As Adcox did point-of-sale inspections, he saw more opportunity for business expansion in the broken baffles, inlet and outlet pipes sloping in the wrong directions, broken tanks and clogged drainfields. “We’re building our repair service by taking care of those problems,” Adcox says. “We seldom deal with homeowners, because banks own 75 to 80 percent of the properties.”

Ensuring that bankers and Realtors comprehend the ADEQ rating system of functional, functional with concerns or not functional is part of the job. “People can move into a home with a system rated functional with concerns provided they understand that if left unattended, most problems will one day back up into their house,” he says. “On the other hand, probably 98 percent of the time buyers will not close on properties if the onsite system isn’t working. We lay out the facts so bankers can decide whether to fix it.”

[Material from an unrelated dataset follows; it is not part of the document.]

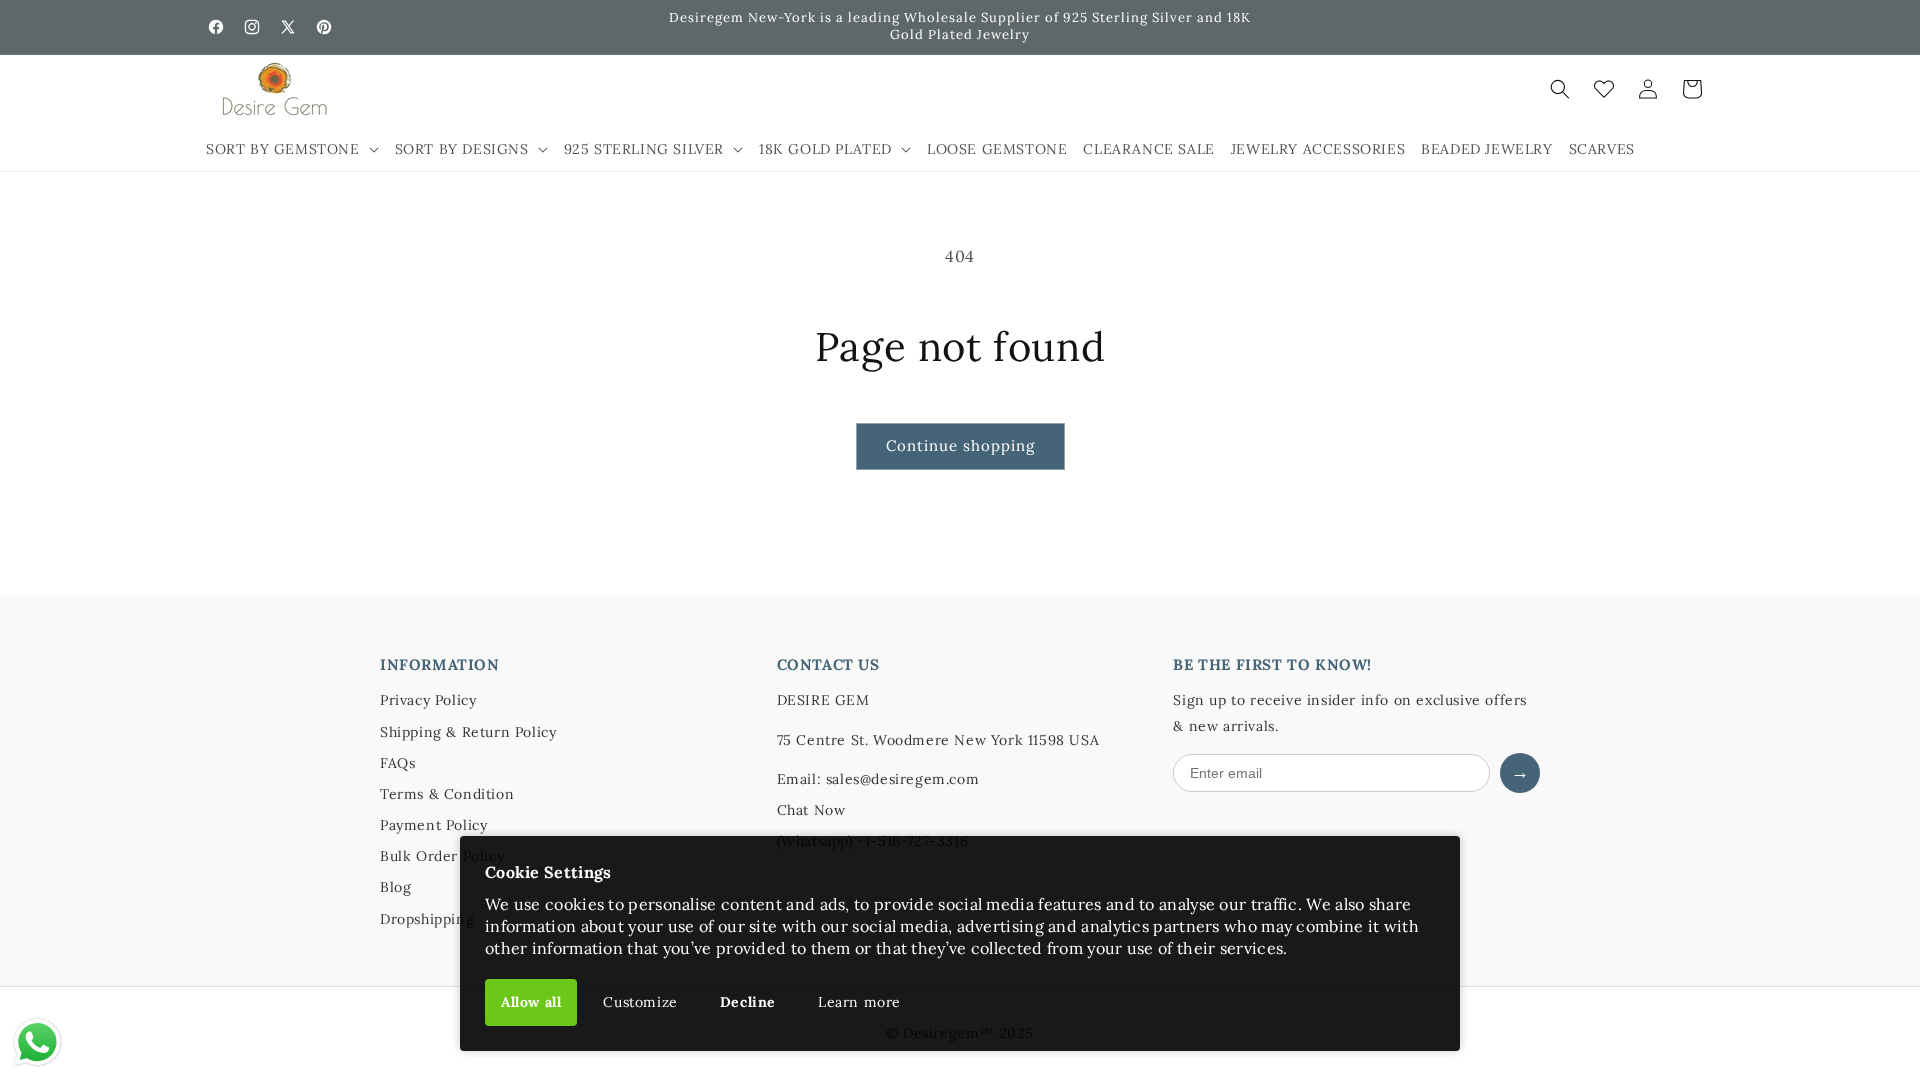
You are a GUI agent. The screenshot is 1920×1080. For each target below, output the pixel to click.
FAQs (397, 763)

Adcox waits for such repair jobs to be offered rather than risk a conflict of interest or the appearance of impropriety. While some repairs are major, such as replacing tanks and drainfields, most are backflow issues caused by improper installations or backfilling. “Inspecting and repairing the work of others has made me a better installer,” he says. “I became much more aware of how things go wrong.”

The Sunset Septic vacuum truck is often on the road so much that Adcox calls Cooper’s or Green Arrow to help out. “My goal is to buy a second truck this year and hire a full-time office manager so I can focus on marketing,” he says. “My biggest challenge will be stabilizing revenue so it can support our employees at the level where they want to stay with the company.”